Security Policy

Supported versions

Version	Supported
1.2.x	✅ Active
1.1.x	⚠️ Critical fixes only
1.0.x	❌ End of life

Only the latest minor release receives security patches. We strongly recommend running v1.2.x in production.

Reporting a vulnerability

Please do not open a public GitHub issue for security vulnerabilities.

Report privately via one of these channels:

Channel	Address
Email	contact@eviox.tech
GitHub private advisory	New advisory

Include in your report:

A description of the vulnerability and its potential impact
Affected component (turboquant_corrected.py, app/server.py, app/engine.py, Docker image, etc.)
Steps to reproduce (proof of concept, curl command, or code snippet)
Suggested fix if you have one

You will receive an acknowledgement within 48 hours and a full response (fix timeline or decision) within 7 days.

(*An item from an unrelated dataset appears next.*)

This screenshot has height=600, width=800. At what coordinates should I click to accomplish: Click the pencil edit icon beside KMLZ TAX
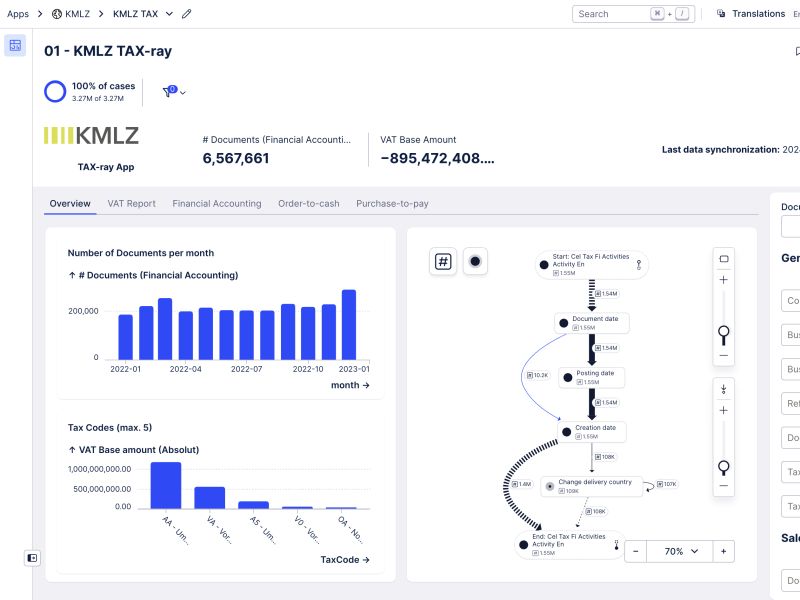click(187, 14)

We follow coordinated disclosure. We ask that you give us 90 days to release a patch before publishing details publicly. We will credit you in the changelog and release notes unless you prefer to remain anonymous.

Scope

In scope

Authentication bypass on the /v1/ API endpoints
Server-side request forgery (SSRF) via model name or path parameters
Arbitrary file read/write through the codebook path (CODEBOOK_PATH env var)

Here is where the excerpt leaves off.